In der letzten Sitzung des Ausschusses für Mobilität am
09.06.2021 wurde die Verwaltung gebeten die rechtlichen Möglichkeiten der
Kommune regulativ in den Betrieb der E-Scooter einzugreifen, darzustellen und
über die Beschwerdestatistik des Anbieters zu berichten.
Rechtliche Regulierungsmöglichkeiten
In Deutschland sind bestimmte kleine Elektrofahrzeuge seit
Inkrafttreten der eKFV am 15. Juni 2019 im öffentlichen Straßenverkehr zugelassen. Seitdem werden
stationslose E-Tretroller von Sharing-Anbietern in verschiedenen Städten zum
Verleih angeboten. Die Regulierung der Anbieter obliegt den einzelnen Städten.
Im Hinblick auf die Regulierungsoptionen stellt sich zunächst die
grundlegende Frage, ob das Bereitstellen der E-Tretroller unter die
Sondernutzung oder unter den Gemeingebrauch öffentlicher Flächen fällt.

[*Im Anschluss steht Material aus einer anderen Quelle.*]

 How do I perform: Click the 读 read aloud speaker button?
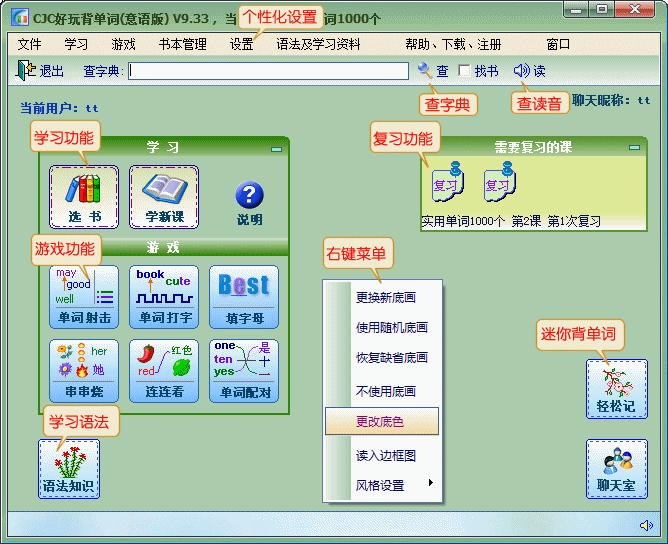point(530,71)
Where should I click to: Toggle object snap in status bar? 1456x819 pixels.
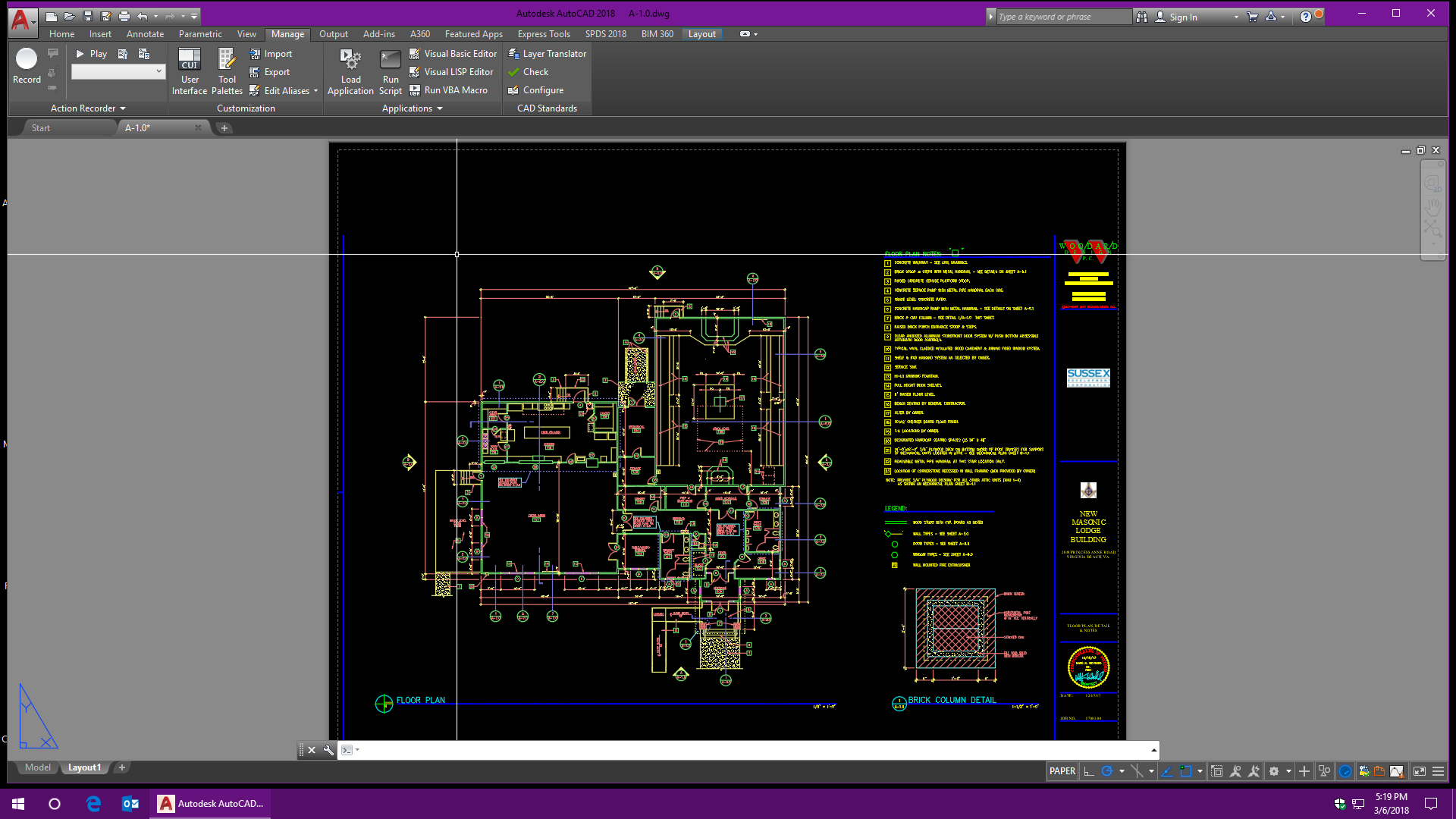1186,770
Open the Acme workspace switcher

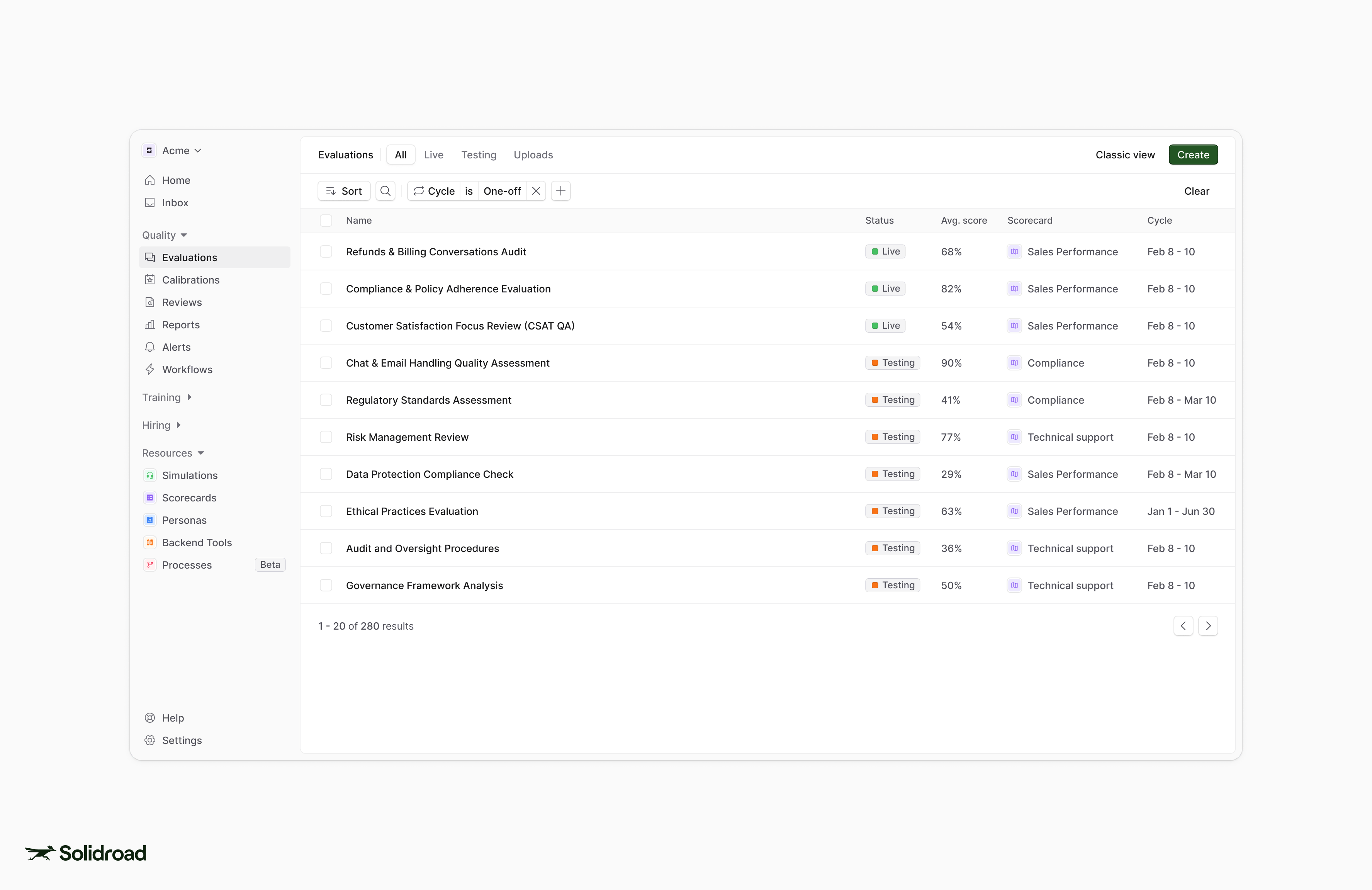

Infolge der rechtlichen Unsicherheiten haben sich die meisten
Städte dazu entschlossen, unter dem Vorbehalt einer Regelung durch
„Sondernutzung“, zunächst „freiwillige Vereinbarungen“ mit den Anbietern über
die Nutzung des öffentlichen Raums zu treffen. Diese enthält verschiedene
Regelungen, durch die insbesondere die Verkehrssicherheit und ein geordnetes
Stadtbild aber auch ein positives öffentliches Ansehen des Anbieters
gewährleistet werden sollen.
Freiwillige Vereinbarung
Ein Qualitäts-Agreement oder eine
Selbstverpflichtungserklärung ist kein rechtsverbindliches Dokument, sondern
ein gemeinsames Vision Statement der Unterzeichner. Es skizziert Bereiche, in
denen eine Zusammenarbeit zwischen einer Kommune und einem Anbieter
erforderlich ist. Auch in Meerbusch ist eine solche Vereinbarung mit dem
Anbieter der E-Scooter getroffen worden (Anlage 1). Darin
sind folgenden Aspekte geregelt:
- Ausbringung und Nutzung des
Leihangebots im Straßenraum,
- Standards für Umverteilung
und Wartung,
- Regeln für die gemeinsame
Nutzung von Daten,
- Beschwerdemanagement und
Kommunikation.
Die Anzahl der Fahrzeuge pro Anbieter ist bilateral abgestimmt
worden. In der Selbstverpflichtungserklärung wird sie bislang nicht aufgeführt,
soll künftig aber in die Vereinbarung integriert werden. Auch die
Parkverbotszonen für den Betrieb der E-Tretroller wurden im direkten Austausch
zwischen Anbieter und Stadtverwaltung definiert und bei eingehenden Beschwerden
im Rahmen der Testphase ergänzt. Temporäre Verbotszonen, z.B. während
Veranstaltungen, können kurzfristig übernommen werden. Der Kontakt zu dem
Anbieter ist im Allgemeinen als gut und zielführend zu bewerten.
Sondernutzungserlaubnis
Eine zweite Möglichkeit, E-Scooter-Verleihsysteme im
öffentlichen Raum zu steuern, stellt die Sondernutzungsgenehmigung dar. Der
Hauptvorteil der Sondernutzungserlaubnis besteht darin, dass ein rechtlicher
Rahmen geschaffen wird und Sondernutzungsgebühren entnommen werden.
Inhaltlich ähneln sich
die beiden Instrumente stark.
Die Sondernutzung macht keine besonderen Auflagen, die über
die freiwillige Selbstverpflichtung hinausgehen. Beide regeln den notwendigen
Zustand der E-Scooter, die permanente Erreichbarkeit über bestimmte
Kommunikationskanäle, einen geregelten Datenaustausch und Fristen für
gegebenenfalls notwendige Umverteilungen im Stadtgebiet. Abgesehen davon, dass
im Falle der Sondernutzung die Vorgaben für die jeweilige Stadt modifiziert und
konkretisiert werden.
Dies liegt auch an den limitierten Möglichkeiten zu Auflagen,
die in Sondernutzungen festgeschrieben werden können. Anders als bei
Ausschreibungen in anderen Städten innerhalb der Europäischen Union kann u.a.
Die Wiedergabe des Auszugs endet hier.